Un paio di libri, qualche indumento e qualche oggetto del mio Giappone. Come quel kanzashi del periodo Taishō che appare in foto e che acquistai al mercatino delle pulci nel giardino del santuario di Machida in un giorno in cui la limpidezza di un cielo senza nubi sembrava potesse durare per sempre.

17 settembre 2011

Era un sabato. Goffamente avevo stretto qualche amicizia nell’angosciato tentativo che queste potessero rivelarsi benefici unguenti per la desolazione che mi spingeva giù nei suoi spietati abissi.
Era mattina. Confusa, smarrita ma speranzosa raggiunsi queste persone in stazione dove ci aspettava un treno che ci avrebbe portate ad Albenga, in provincia di Savona.
Mi accolsero freddamente e lì pensai che forse, dopotutto, avrei fatto meglio a rimanere nel mio sonno anestetizzante.
Ingoiai il malessere e sorrisi come faccio ogni volta che provo disagio.

Albenga

Una di queste nuove amiche aveva organizzato una festa nei locali del dopolavoro ferroviario cittadino. Un momento di incontro, di svago, una medicina che desideravo con tutte le forze.
Anelavo a riassaporare la gioia della chiacchiera condita da caffè e una fetta di torta, della risata, del calore umano. Per me che nell’ultimo e devastante anno avevo solo conosciuto la paura, la solitudine, la tenebra, la confusione, lo smarrimento, la sapidità estenuante del pianto, lo stritolante senso di disfatta.

E Albenga con le sue torri e la fragranza del suo mare ci accolse con la genuinità del piccolo comune.

Era la prima volta in ben undici anni che rivedevo il mare italiano.
Alla sua vista, quando la strada improvvisamente lo disvela, piansi segretamente senza mostrare l’emozione alle mie distaccate compagne di viaggio.

La festa

Superato l’imbarazzo iniziale, quella piccola festa si rivelò come avevo sperato: un incontro di persone, una tavola riccamente imbandita, sorrisi, abbracci di benvenuto e addirittura dei regali per noi che eravamo arrivate dall’austera Torino.
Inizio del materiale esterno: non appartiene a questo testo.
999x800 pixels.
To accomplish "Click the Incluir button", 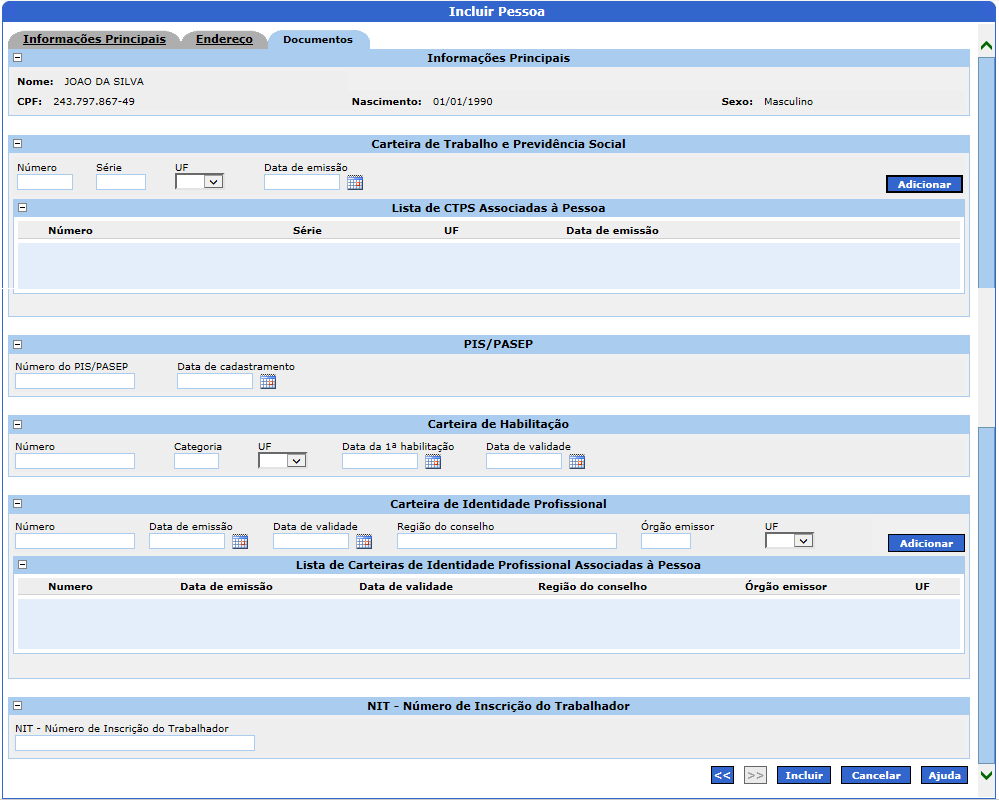I will pos(803,775).
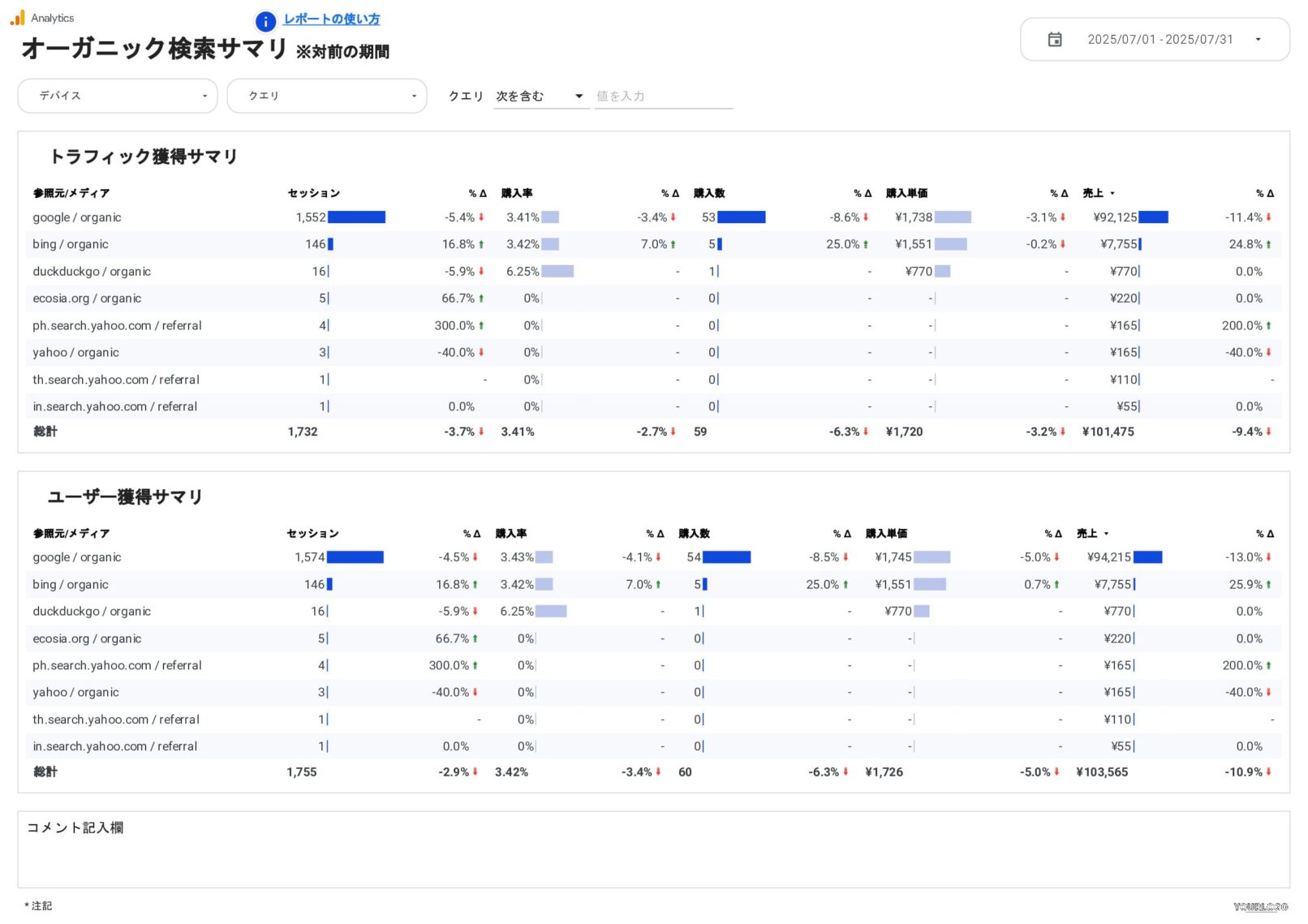The width and height of the screenshot is (1308, 924).
Task: Click the google / organic session bar in traffic table
Action: click(356, 217)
Una signora con cui iniziai a scambiare due parole, una volta venuta a conoscenza della mia esperienza asiatica, mi disse un qualcosa di curioso: mi parlò di una sua amica, residente anche lei nella piccola Albenga, che di professione faceva la traduttrice dal giapponese.

Il suo nome non mi diceva granché. Avevo conosciuto la letteratura giapponese tradotta in inglese e non in italiano.
Conoscevo Keene, Seidensticker, Riggs e molti altri. Ma il suo nome mi restituiva solo qualche vaga sensazione di già sentito.

L’amica era Lydia Origlia.

La signora mi sorrise con lo sguardo di chi ha in serbo una sorpresa e in un batter d’occhio afferrò il telefono.

Lydia

Dopo una breve attesa ecco bussare alla porta qualcuno.

Era Lydia.

La ricordo perfettamente. Una donna di media altezza, snella, dal portamento molto raffinato ma non arrogante. Capelli biondi dal riccio ribelle, abiti color pastello. Qualche delicato monile d’oro. Un viso dalla carnagione diafana che una cipria perlescente rendeva quasi etereo. Una voce dal tono gentile incorniciata da occhi che armoniosamente accompagnavano il suo sorriso incoraggiante.

Un istante cristallizzato

Rimanemmo sedute una di fronte all’altra in balìa di quel leggero imbarazzo che permea nuovi incontri. Lydia mi chiese di parlarle della mia esperienza e io del suo lavoro.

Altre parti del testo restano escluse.